Women’s rights are up for another setback as people in Congress continue their attack on abortion by chipping away at ancillary services. Planned Parenthood has been fighting for its life for quite a while now, but on this front they are fighting to maintain services for women, especially poor women. So far Pro Choice forces have been sort of winning this war, but the opposition is serious and we will just have to hope that this new law does not pass. Will this be like Prohibition? Will we have to go back to the bad old days of coat hangers and back alley butchery before women once again regain the right to control their own bodies? I especially believe that men, who are some of the most vocal opponents of choice, should not be allowed to speak in this matter. This issue should be one decided by women, the only people who can bear children.
It appears that Israeli Prime Minister Netanyahu is considering an attack on Iran. His plan of action is not popular in Israel and it looks like opposition may be strong enough to cool things down for the time being. The world is scary enough right now without having more unrest or outright war in the Middle East. Many economists see war as a way out of recession. I would rather make a slow, steady recovery and avoid any war unless it becomes absolutely necessary. It does not seem absolutely necessary right now.
Finally, I feel a little sorry for the poor beleaguered Super Committee on Debt Reduction. They have been set up to fail.
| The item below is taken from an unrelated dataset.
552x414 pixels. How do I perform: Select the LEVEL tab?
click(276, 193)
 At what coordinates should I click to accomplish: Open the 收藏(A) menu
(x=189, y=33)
There is no solution Democrats will accept without tax increases or adjustments of some type and there will not be any tax increases or adjustment that Republicans will agree to. Being on a committee that started in a stalemate and will probably end in a stalemate can’t be expected to provide any of the members with much deep personal satisfaction for a job well done.
All this “cranky” news cannot really touch me right now in these “golden days” of autumn when we are unfurling one gorgeous blue and reddish gold day after another. In this latitude where dreary day are more likely than sunny ones, this week stands out as a gift from the universe. We will take as many of these lovely days as we can get.